De HR Business Partner a HR Business Driver

La estructura mediante HR Business Partner lleva probándose un cuarto de siglo con éxito desigual. Mi propuesta es un modelo basado en HR Business Driver.

La idea de una estructura segmentada por colectivos homogéneos (ej.: HR Business Partner de Ventas, HR Business Partner Funciones Soporte, etc.) se vio como un progreso en la entrega de valor desde la función personas, respecto a la estructura tradicional por capacidades o etiquetas transversales (ej.: Compensación, Desarrollo, Relaciones Laborales, etc.). Dos décadas después, muchas empresas han hecho sus pinitos en esta segmentación. Todavía hoy, algunos DRH creen que están inventando la rueda.
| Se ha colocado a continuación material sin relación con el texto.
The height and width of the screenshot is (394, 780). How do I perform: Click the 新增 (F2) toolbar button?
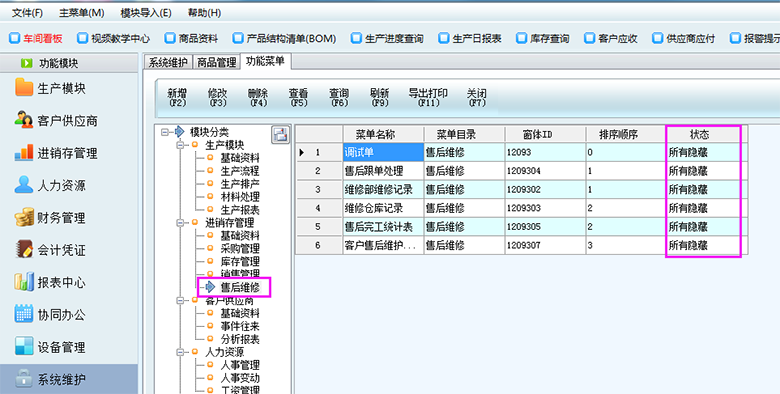(177, 97)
Mi hipótesis en este artículo es doble:

  • La organización mediante HR Business Partner por un lado, y mediante etiquetas transversales por otro estaría topándose con un límite en la entrega de valor. Hay tópicos relevantes para el negocio que, como consecuencia de la evolución de los mercados, de la tecnología y de las personas, están en tierra de nadie. Por ejemplo, los de marketing hacen sus encuestas de clientes y los de recursos humanos hacen sus encuestas de empleados pero si convergen es por pura casualidad. Los de marketing derrochan dinero comprando campañas para mejorar la imagen de la marca cuando los propios empleados no ven cómo conectarse con la propia marca entre otras razones porque no se invierte dinero en su desarrollo. Otro ejemplo, los jefes siguen sacando punta al organigrama con el (supuesto) propósito de mejorar la eficiencia organizativa, cuando los colaboradores inmediatos no saben cómo mantener conversaciones eficientes en equipo.
  • La negación del límite en la entrega de valor al negocio estaría restando reputación a los responsables de la función personas ya que por otro lado son los que más recitales ofrecen a directivos y empleados sobre el cambio.

HR Business Driver

Desde mi modelo sistémico de los seis pilares (drivers), entiendo que toda organización, ya sea funcional o matricial, tiene que ser cosida desde tres ejes:

  • El eje Visión-Cultura: en su versión más elevada, la visión compartida se corresponde con los escenarios de futuro compartidos; conversar para elaborar relatos de escenarios requiere una actitud colaborativa y aprendiente de la que nadie se está ocupando. En su versión más aterrizada, la visión compartida se corresponde con cómo están representados los clientes en los atributos de la marca. Ya indiqué en un artículo anterior que hay mucho pico en la función marketing sobre la experiencia del cliente, y muy poca pala en la función personas sobre la experiencia del empleado ¿Acaso no se ve que hay un corta-fuegos entre ambas? ¿Acaso no es necesario trabajar en las resistencias que se dan en la entrega de la promesa que hace la marca a los clientes? ¿Están los propios Directivos cortocircuitando este trabajo sobre las resistencias porque va contra la lógica del ordeno y mando?
  • El eje Poder-Cocreación: el poder es siempre poder orgánico en su versión más vertical y controladora, poco importa si el estilo de quien ostenta el poder es más directivo o más participativo. Una condición esencial del poder es perseverarse manteniendo o acrecentando el control. Todos hemos asistido a crisis sistémicas por abuso de poder (Volswagen, Bankia, Popular, Pescanova, Caixa Catalunya, Marsans, Lactalis…). Tomemos un ejemplo: es impresionante el sumidero de energía que supone la organización matricial, todo ello porque prevalece el eje vertical de poder sin complementarlo con el círculo y lo que representa como capacidad colaborativa ¿Acaso no se ve la importancia de tener conversaciones de negocio más eficientes? ¿Acaso no es importante para el negocio que el líder orgánico haga cesiones temporales de autoridad a los equipos para generar apertura sistémica?
  • El eje Innovación-Resultado: ya sea en producto, servicio o proceso, la innovación es el pilar que más impacta en el resultado futuro del negocio. Los mayores nichos de innovación están en la colaboración multi-empresas, lo cual va contra el sentido de la propiedad del talento y en favor del trabajo en comunidades de aprendizaje. Contra todo pronóstico, hay tres pilares detractores de la innovación:
    • el poder y su fantasía de reproducir el buen resultado sin hacer grandes revoluciones, o su fantasía de control;
    • la cultura del negocio, con su modelo mental y sus resistencias;
    • el propio resultado, ya sea desde el “tampoco nos ha ido tan mal hasta ahora”, o desde la dificultad para ejecutar iniciativas.

El HR Business Driver tiene que trabajar tanto para promover la apertura (vision, innovación, co-creación) del sistema, como para amortiguar la clausura (poder, cultura, resultado) del mismo.